Intelligentie is fundamenteel een biologisch vermogen, het vermogen om dubbelzinnigheid te doorzien. Een wandelende tak lijkt op een tak, maar een slimme vogel doorziet dat en begrijpt dat het om een lekker hapje gaat. Een tijger is door zijn strepen nauwelijks te onderscheiden van de begroeiing, maar een slimme antilope doorziet dat en gaat er bijtijds vandoor.
Mensen zijn sociale zoogdieren en onze intelligentie is dan ook vooral sociale intelligentie. Als wij onze intelligentie goed gebruiken doorzien wij de dubbelzinnigheden die zich in ons gedrag en in onze communicatie voordoen. Natuurlijk doorzien wij ook de dubbelzinnigheden die zich in de natuur voordoen. Dat heeft ons dankzij wetenschap en techniek een fantastische welvaart bezorgd. Maar juist die wetenschappelijke successen hebben ons idee van intelligentie vervormd. We zijn intelligentie gaan identificeren met instrumentele rationaliteit. We zijn gaan denken dat intelligentie vooral een kwestie is van het vinden van het meest geschikte middel om onze doelen te bereiken. Dat lijkt volstrekt voor de hand te liggen. Het is immers ook wat de vogel en de antilope doen, zul je denken. Die zetten hun intelligentie instrumenteel in, om hun voortbestaan te garanderen.
Maar het voortbestaan van een samenleving vraagt om iets anders. Sociale intelligentie is een sociaal, gemeenschappelijk vermogen. Het doorzien van dubbelzinnigheden in het sociale domein doe je met elkaar door gedeeld begrip te realiseren. Dat in gezamenlijkheid gecreëerde gedeelde begrip is de bouwstof van een samenleving. En dat zie je gemakkelijk over het hoofd als je onnadenkend en stilzwijgend meent dat intelligentie een kwestie is van instrumentele rationaliteit. Want dan kun je gaan denken wat wij tegenwoordig bijna vanzelfsprekend geneigd zijn te denken: dat sociopaten over een grote sociale intelligentie kunnen beschikken. Zij zijn namelijk uitstekend in staat dubbelzinnigheden in ons en hun eigen gedrag te doorzien. Daardoor kunnen ze ons gedrag uitstekend voorspellen en tegelijkertijd de dubbelzinnigheid in hun eigen gedrag zo slim camoufleren dat wij hen niet doorzien. Zij zijn ons steeds één stap voor. Zij zijn antisociaal, zeggen wij, en dat kunnen ze zijn, denken wij, juist doordat ze sociale intelligentie hebben.
Dat is een vergissing. Zij zijn wellicht instrumenteel intelligent, maar niet sociaal intelligent. Zij dragen namelijk niet bij aan het vergroten van gedeeld begrip. Zij parasiteren op onze goedgelovigheid, creëren dubbelzinnigheden die hun eigen egoïstische doelen dienen. Dat is wellicht gewiekst, geslepen, sluw, gehaaid. We hebben er veel woorden voor. Maar het is niet intelligent. En zeker niet sociaal intelligent.

● Verzamelde gegevens
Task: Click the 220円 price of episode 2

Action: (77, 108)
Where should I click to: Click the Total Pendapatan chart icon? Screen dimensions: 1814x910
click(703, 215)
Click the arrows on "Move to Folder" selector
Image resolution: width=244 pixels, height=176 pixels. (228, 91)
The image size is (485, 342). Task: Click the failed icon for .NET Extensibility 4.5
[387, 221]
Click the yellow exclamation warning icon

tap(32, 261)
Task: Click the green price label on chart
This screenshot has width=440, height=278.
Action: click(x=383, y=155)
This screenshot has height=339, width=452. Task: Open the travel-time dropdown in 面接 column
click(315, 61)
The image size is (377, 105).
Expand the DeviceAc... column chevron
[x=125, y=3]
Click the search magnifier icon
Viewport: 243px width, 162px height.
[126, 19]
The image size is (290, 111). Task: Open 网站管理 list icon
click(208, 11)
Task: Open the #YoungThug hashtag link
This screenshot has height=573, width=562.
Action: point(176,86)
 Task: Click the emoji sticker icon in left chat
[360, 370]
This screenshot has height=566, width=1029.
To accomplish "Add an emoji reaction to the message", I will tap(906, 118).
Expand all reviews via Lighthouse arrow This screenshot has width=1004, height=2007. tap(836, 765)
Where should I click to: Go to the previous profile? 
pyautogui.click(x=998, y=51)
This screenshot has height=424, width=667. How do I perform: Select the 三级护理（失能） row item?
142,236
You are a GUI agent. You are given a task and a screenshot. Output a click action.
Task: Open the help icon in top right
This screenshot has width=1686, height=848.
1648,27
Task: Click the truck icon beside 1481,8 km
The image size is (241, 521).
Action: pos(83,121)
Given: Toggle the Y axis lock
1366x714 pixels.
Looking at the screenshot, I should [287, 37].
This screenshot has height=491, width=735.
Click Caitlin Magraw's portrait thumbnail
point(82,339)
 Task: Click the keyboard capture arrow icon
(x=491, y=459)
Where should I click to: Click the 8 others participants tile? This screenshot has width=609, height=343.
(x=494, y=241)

● Te maken opdrachten
• A. Kopieer uit de tekst over intelligentie de passage van "Mensen zijn sociale" tot en met "voortbestaan te garanderen.".
• B. Welk vermogen is intelligentie volgens de tekst over intelligentie in de kern?

● Genummerde antwoorden
• A.
Mensen zijn sociale zoogdieren en onze intelligentie is dan ook vooral sociale intelligentie. Als wij onze intelligentie goed gebruiken doorzien wij de dubbelzinnigheden die zich in ons gedrag en in onze communicatie voordoen. Natuurlijk doorzien wij ook de dubbelzinnigheden die zich in de natuur voordoen. Dat heeft ons dankzij wetenschap en techniek een fantastische welvaart bezorgd. Maar juist die wetenschappelijke successen hebben ons idee van intelligentie vervormd. We zijn intelligentie gaan identificeren met instrumentele rationaliteit. We zijn gaan denken dat intelligentie vooral een kwestie is van het vinden van het meest geschikte middel om onze doelen te bereiken. Dat lijkt volstrekt voor de hand te liggen. Het is immers ook wat de vogel en de antilope doen, zul je denken. Die zetten hun intelligentie instrumenteel in, om hun voortbestaan te garanderen.

• B. Een biologisch vermogen, namelijk het vermogen om dubbelzinnigheid te doorzien.